_Aim of the exercise_:
Copy nothing but the lines from the line with "You are a GUI" to the end of the records, retyped exactly. Pictures stay out.

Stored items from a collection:
########
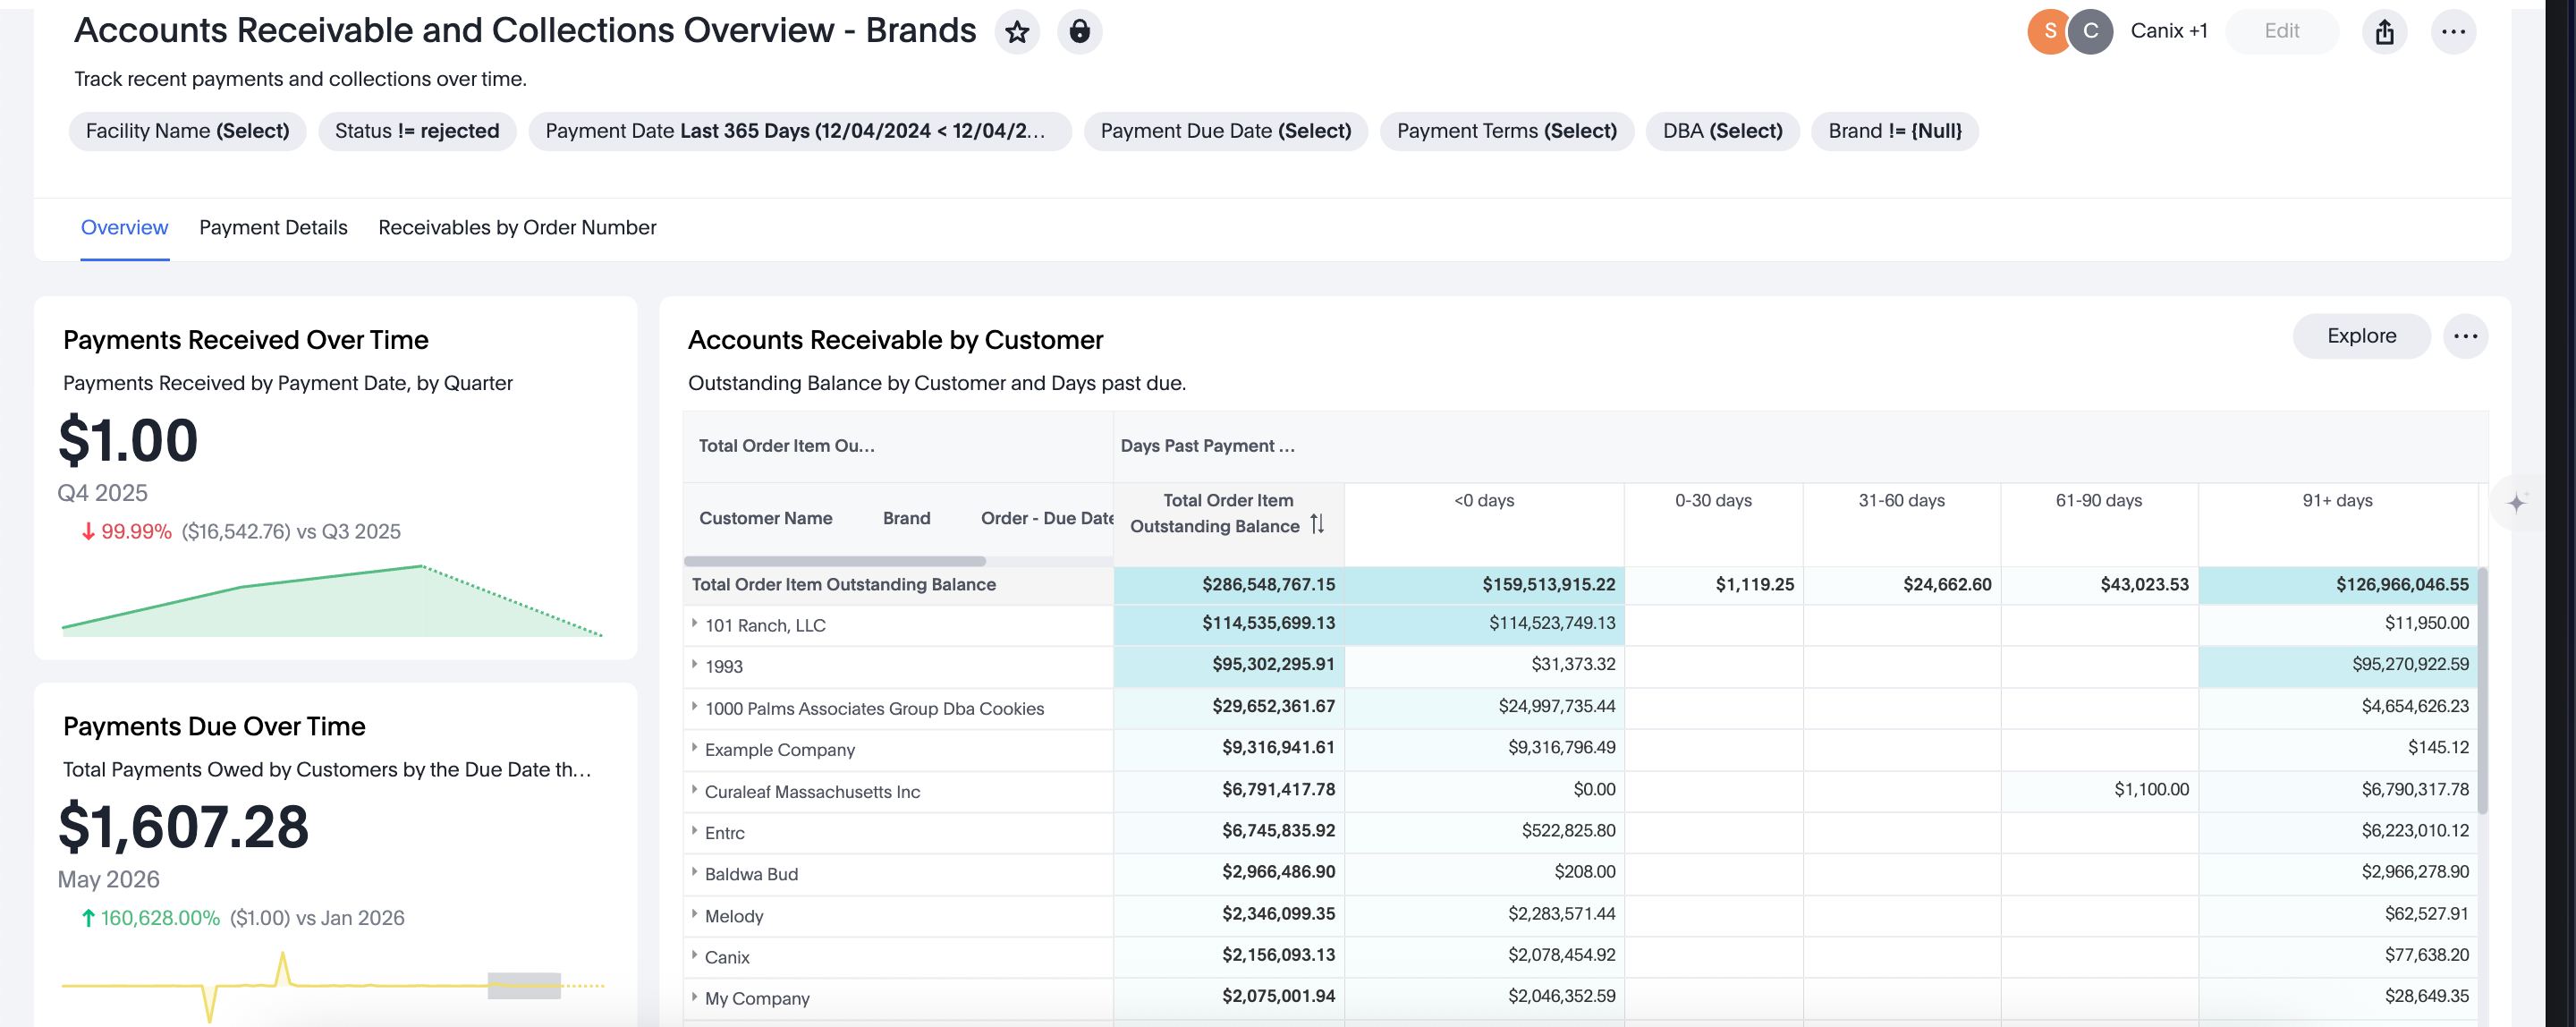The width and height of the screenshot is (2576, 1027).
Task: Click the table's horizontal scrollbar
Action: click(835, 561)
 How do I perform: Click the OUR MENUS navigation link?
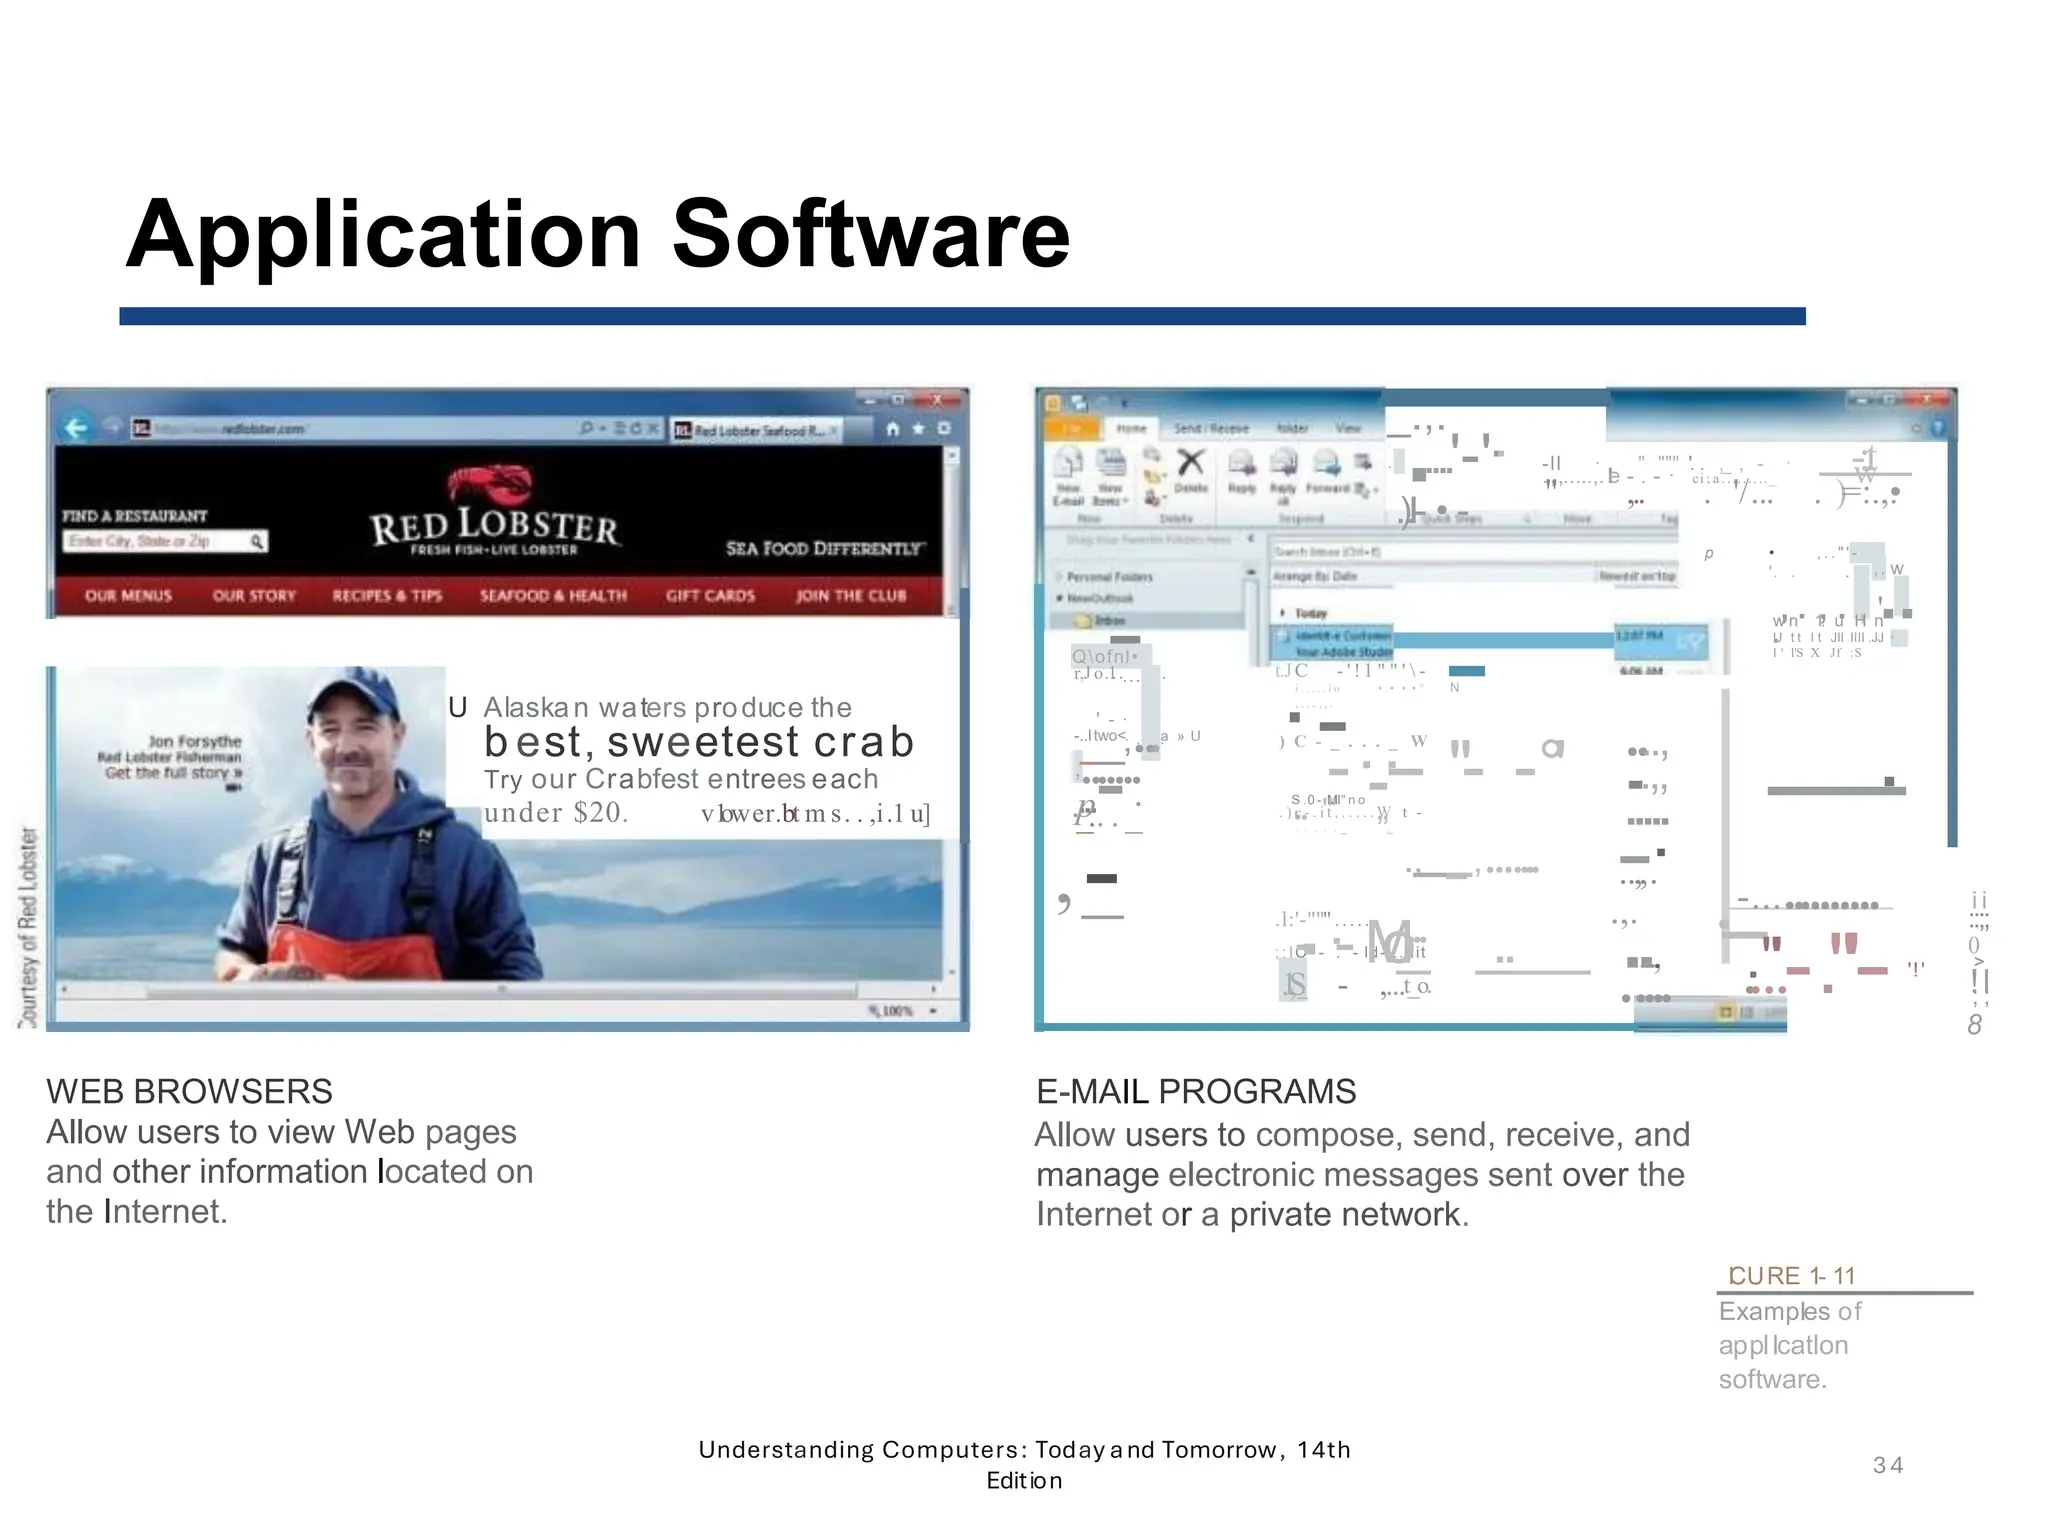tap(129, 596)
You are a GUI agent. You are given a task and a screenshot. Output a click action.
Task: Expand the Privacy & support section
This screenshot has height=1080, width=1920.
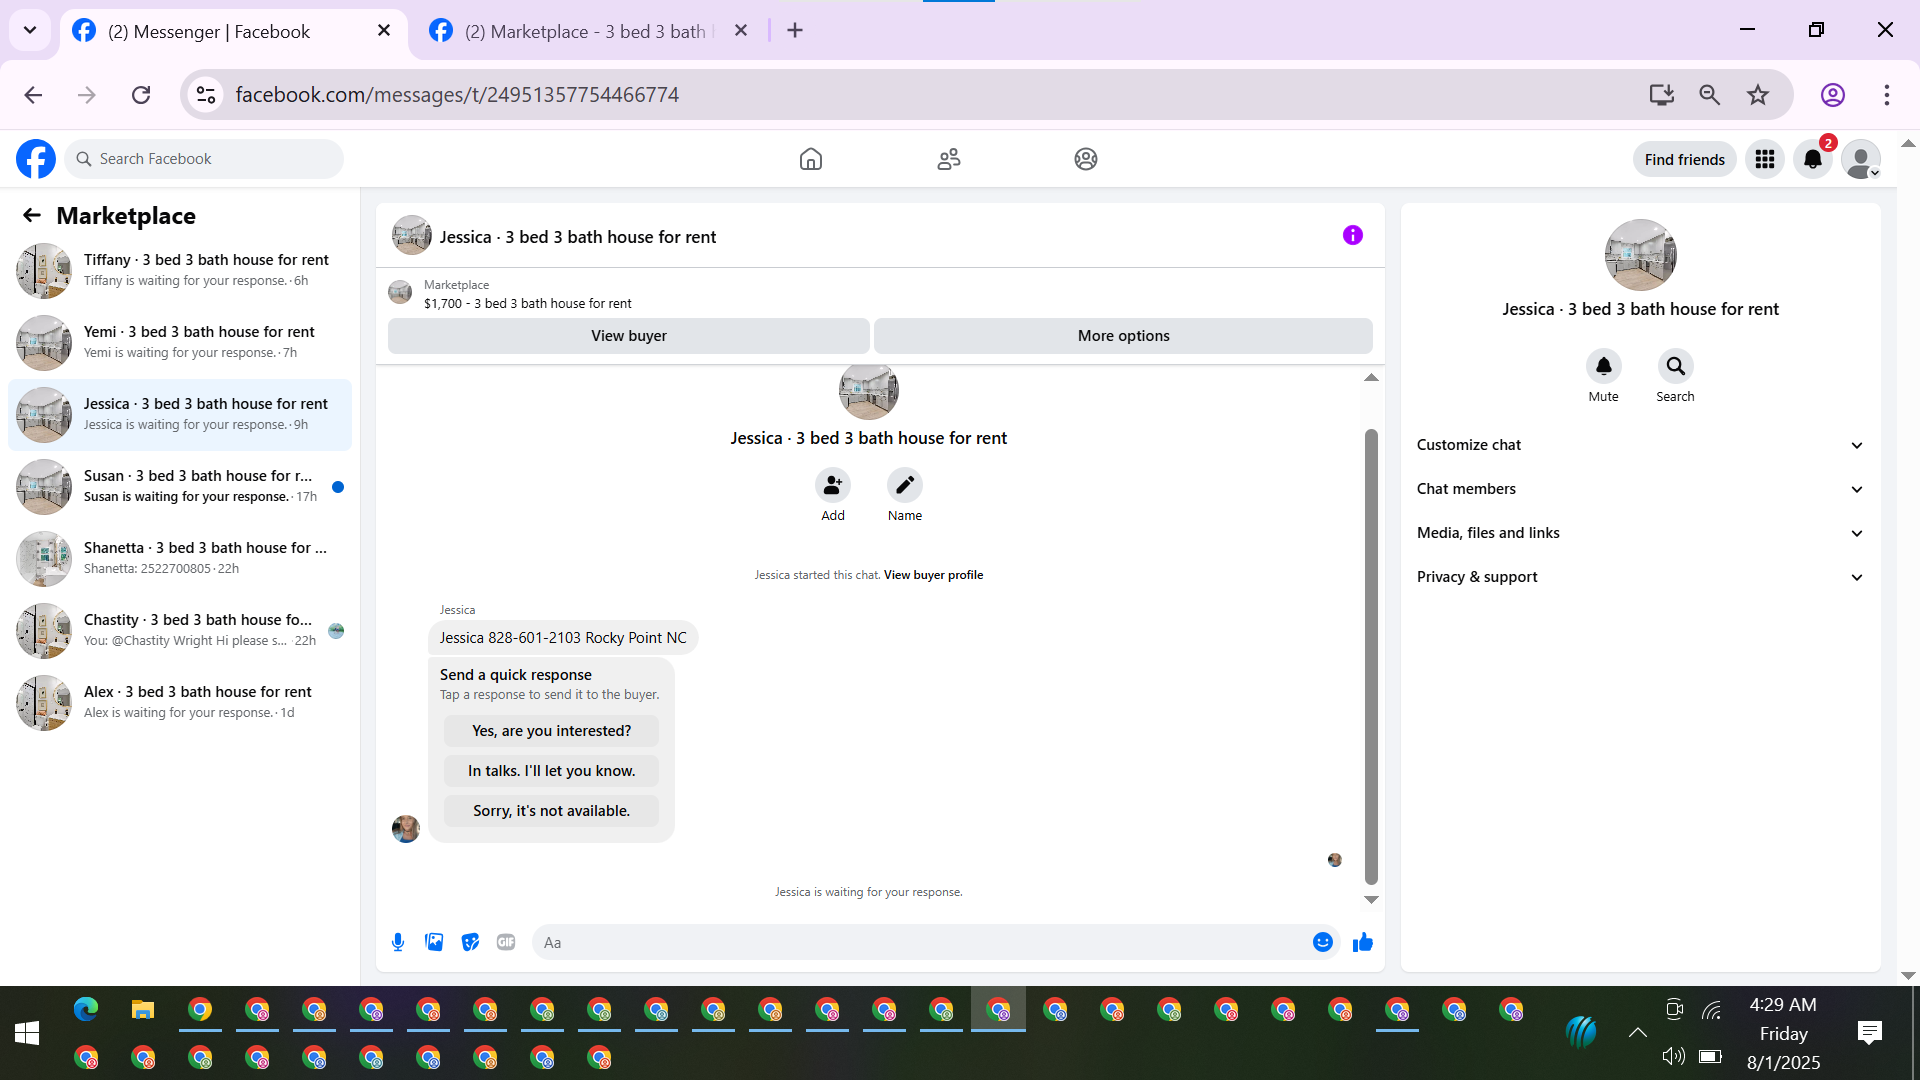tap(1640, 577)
########
_Result for this task_:
You are a GUI agent. You are given a task and a screenshot. Output a click action.
Task: Expand the Privacy & support section
This screenshot has height=1080, width=1920.
tap(1640, 577)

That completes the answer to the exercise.